The Opening of Muḥammad's Breast ATTESTATION IS ONLY ONE THEME reflecting the idea of the predestined elec- tion of Muḥammad to the prophetic office. Another theme that serves to promote the idea of election is that of preparation. Like many prophets, Muḥammad too is said to have been prepared for his future assignment at a very early stage of his life, already before he actually started his prophetic mission.
One of the crucial preparatory acts which he experiences is a ceremony of initiation, consisting of the opening of his breast and the purification and adaptation of his heart to the prophetic disposition. Important observations concerning the traditions about this ceremony have already been made by Harris Birkeland. Some scholars before him suggested Christian and other non-Arab legends as the original models of the story. As for Birkeland, he dedicated his own study to laborious attempts at reconstructing the history of the various Is- lamic versions, as if each of them represented a certain stage in a hypothetical process of dogmatic development. He also addressed himself to the question of the “authentic experience” of the Prophet that comprises the background of the story. In his efforts to isolate the “earliest” versions of the story, he seems to have overlooked some basic points important to the understanding of the traditions within the general context of the story of Muḥammad's life. For this reason, a reconsideration of the entire corpus of traditions about the opening of Muḥammad's breast is called for. Our attention will be focussed on the process by which the universal theme of physical purification was adapted to Islamic models.
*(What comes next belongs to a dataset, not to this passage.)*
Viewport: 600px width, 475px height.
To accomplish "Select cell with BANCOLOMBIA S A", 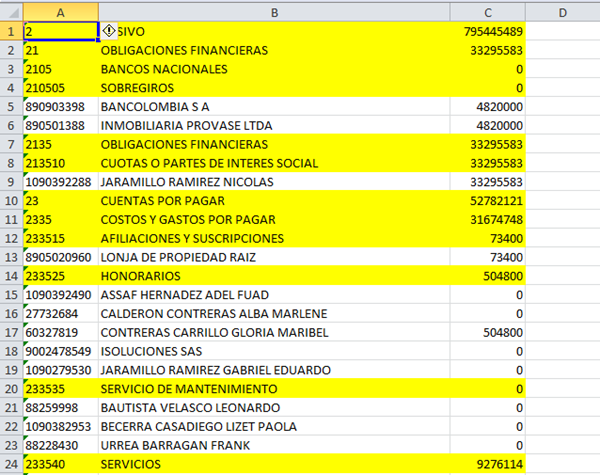I will click(273, 107).
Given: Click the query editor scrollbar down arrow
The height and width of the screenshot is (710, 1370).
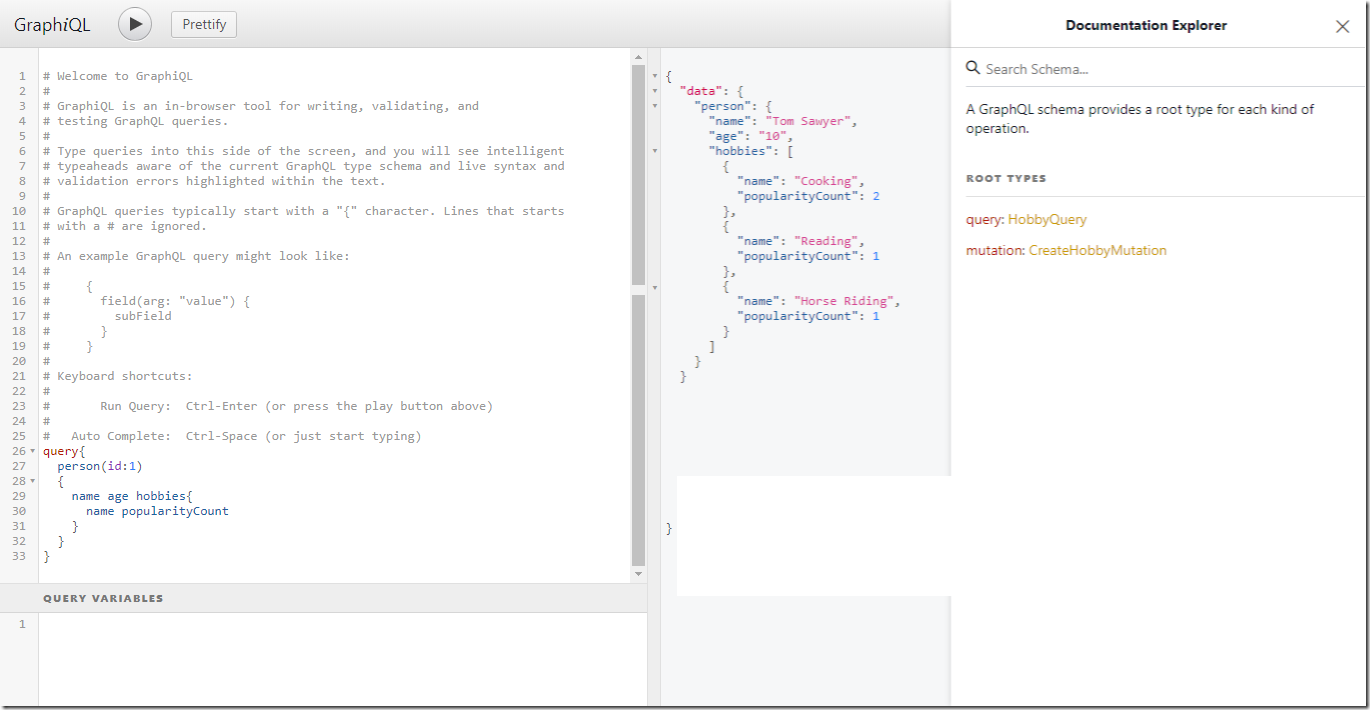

I The theme of purification emerges in Muḥammad's earliest biographies. It is included in a peculiar story of attestation recorded by Ibn Ishaq, in which an Arab kähin announces to his audience:
Oh people, God honoured Muḥammad and elected him;
He purified his heart and loaded it;
His stay among you, Oh people, is a short one.
The actual act of purification as related in the earliest sources forms part of Muḥammad's infancy legends, which means that the event takes place long before his actual prophetic emergence. In this setting it is not only a story of preparation, but of annunciation as well. The event takes place in the desert, where the young Muḥammad lives after having been sent away from Mecca and entrusted to a bedouin wetnurse, Halima, from the tribe of Banu Sa'd.